Das erste, was mir zu Deiner Mail einfiel, waren die Worte: komm doch da mal raus, wo Du Dich drin versteckst.
Du schreibst zu Beginn Deiner Mail, dass Du Probleme, die Dich belasten, gerne sozusagen überspielst um die Freude am Leben nicht zu verlieren. Zum Schluß Deiner Mail muß ich aber feststellen, dass es Dich irgendwie wahnsinnig belasten muß. Man kann nicht alles in sich hineinfressen und verdrängen. Über Probleme zu sprechen oder eine Lösung zu finden ist sehr wichtig. Du solltest Dir auch einmal das Recht nehmen andere Probleme von anderen bei Seite zu stellen und sagen: hey sorry Leute, aber mir geht es auch gerade nicht gut. Du kannst Deine eigenen Probleme nicht immer überspielen.
Du denkst viel über andere Menschen nach. Wie sie denken, was sie fühlen oder wie sie drauf sind und was sie ggf. von Dir halten. Was ist aber mit Dir? Wie fühlst Du Dich in Deiner Haut? Ich finde, dass ist in erster Linie viel wichtiger. Natürlich ist es auch schön, wenn man von anderen so akzeptiert wird, wie man ist, aber Du kannst es nicht jedem Recht machen. Es wird immer Menschen geben mit denen man nicht klar kommt.

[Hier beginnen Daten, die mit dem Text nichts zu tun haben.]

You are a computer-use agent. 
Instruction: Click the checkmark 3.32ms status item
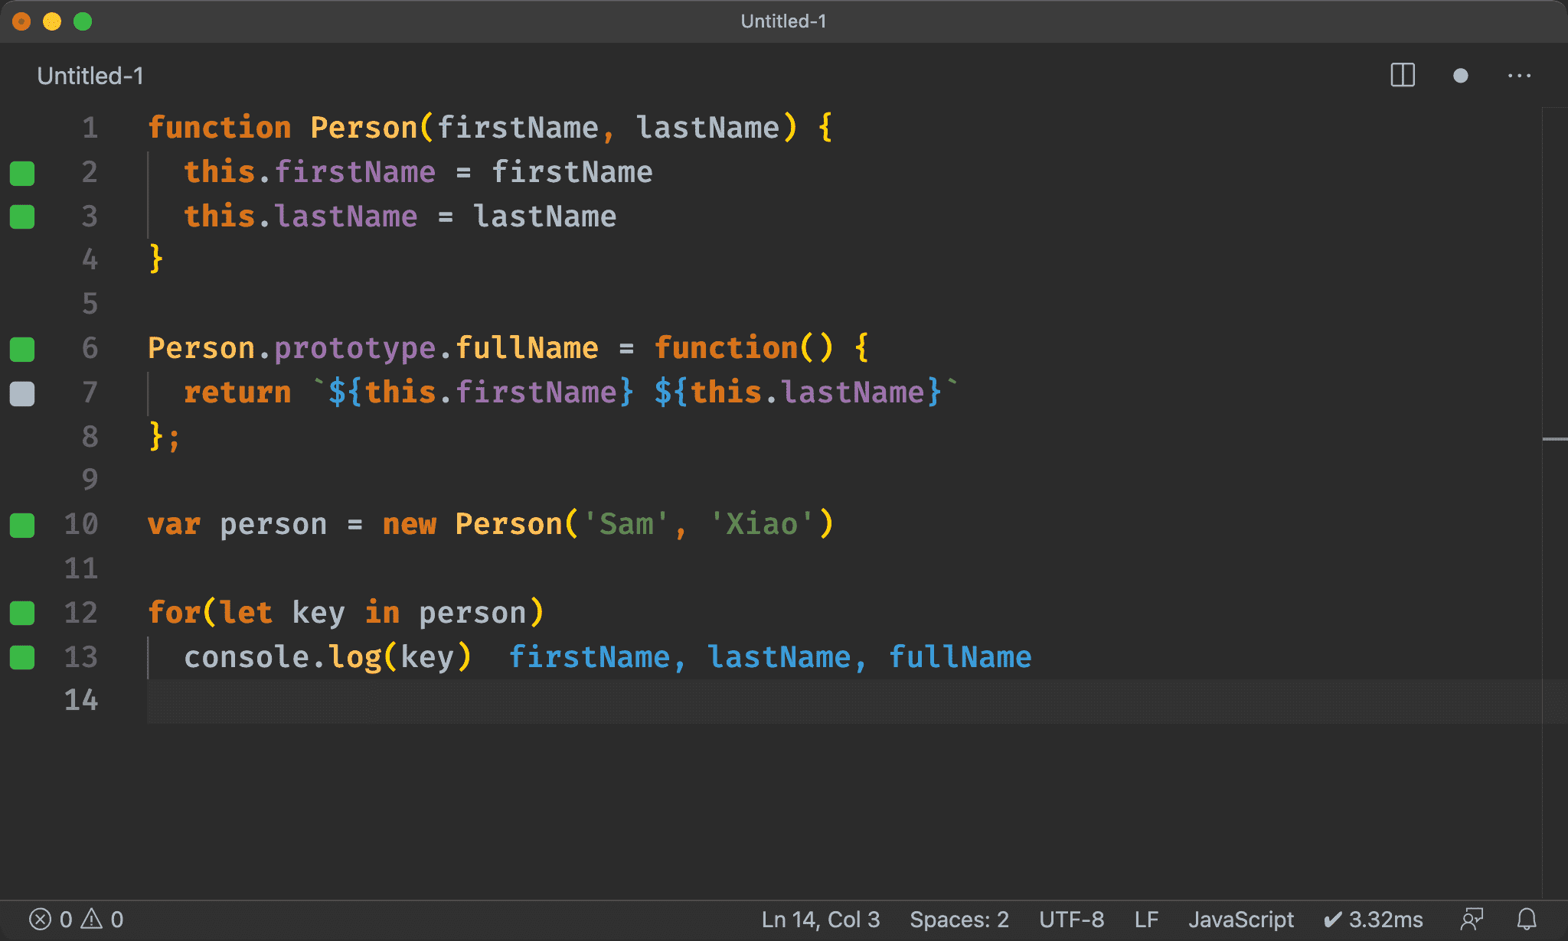(1373, 919)
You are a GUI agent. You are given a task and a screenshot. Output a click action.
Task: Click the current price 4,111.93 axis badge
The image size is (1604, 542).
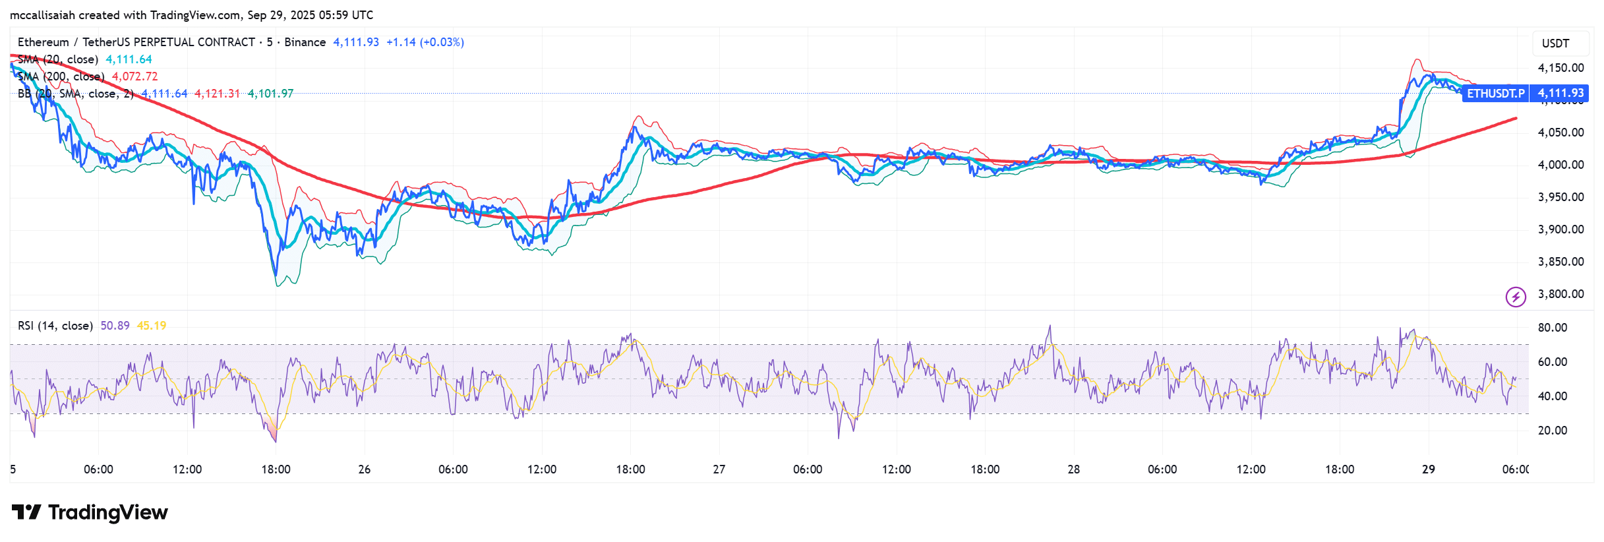[1560, 94]
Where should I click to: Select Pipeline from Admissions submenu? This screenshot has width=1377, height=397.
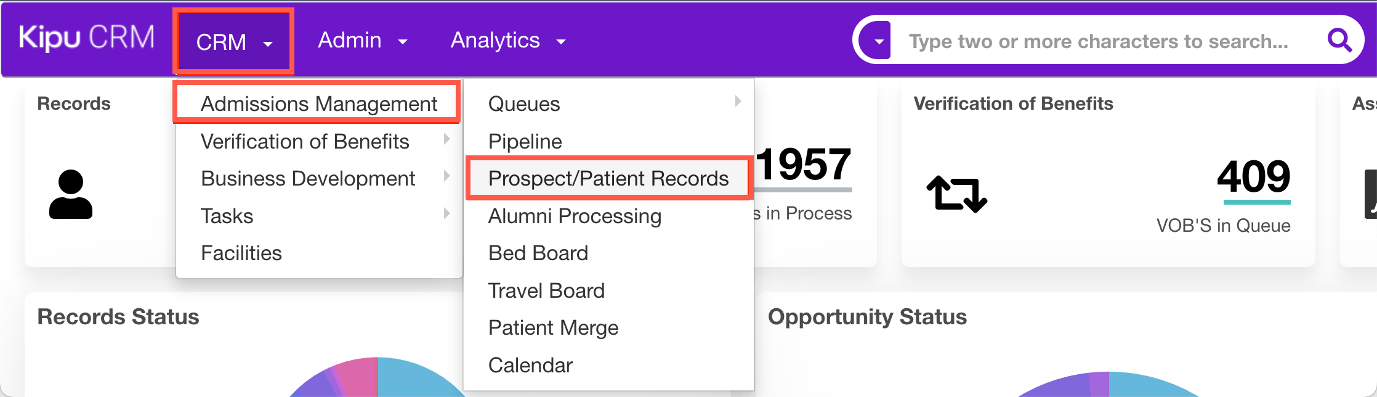point(525,141)
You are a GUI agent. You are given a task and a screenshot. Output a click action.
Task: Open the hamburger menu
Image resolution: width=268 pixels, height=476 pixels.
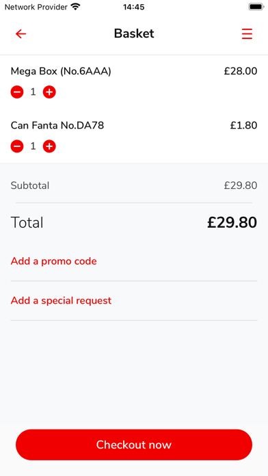click(x=247, y=34)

Wie gesagt, wichtig ist, was Du willst und das Du Dich wohl fühlst. Gönne Dir mal was schönes und tu mal nur was für Dich. Es wird Dich auch stärken und vielleicht auch bei dem Auftritt den anderen gegenüber, wenn sie mit Dir sprechen. Du solltest ehrlich sein und zu Deinen Gefühlen stehen.
Gespräche über schlechte Erfahrungen in Deinem Leben sind natürlich nicht für jeden prickelnd. Ich persönlich meine dann immer, dass die Person versucht eine Art Mitleidschiene zu fahren. Ich weiß nicht, ob es auch Deine Absicht ist, wenn Du nur von den schlechten Erlebnissen aus Deinem Leben berichtest, aber es kann auch bei den anderen schnell den Anschein bringen.
Versuche Dich, auch um Dich herum im Alltag, mehr auf die schönen Dinge im Leben zu konzentrieren. Passierte schreckliche Dinge versuche hinter Dir zu lassen. Der Tag ist vorbei. Die Zeit ist vorbei. Es geht nach vorne und Du solltest das Beste daraus machen.